Maybe this isn’t how it happened, but at least it’s a model where the pieces can start fitting together in my head.
To me, this seems like a suboptimal design, and I’m questioning if it wouldn’t be better to make something in Core that would allow scripting either through “Polylot” or “JSR223”. But, there might be lots of hurdles in the way, making it difficult.

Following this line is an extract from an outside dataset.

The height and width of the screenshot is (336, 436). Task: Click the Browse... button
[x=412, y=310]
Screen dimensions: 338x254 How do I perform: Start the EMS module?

The details and limitations of this conversion would be of interest to the user of any particular scripting language, and should probably be documented to some extent. It still can’t understand that such conversion doesn’t mean that a new object is created, breaking the link to the “live” cached object. But, the devil might be in the details, maybe GraalVM attempts to do some kind of “live” conversion, where the converted object would reflect changes in the original and vice versa. If so, concurrency would obviously be an issue.
The fact that the timers cause exceptions indicates that they aren’t converted, but are somehow forwarded as Java objects?
I’m not so sure that it means that there’s a reference from the timer to the context, I read somewhere that GraalVM explicitly forbids objects that might cause concurrency issues, so the exception might simply be the result of this: GraalVM deduces that this object can cause concurrency issues, so it isn’t “allowed” - throw exception instead.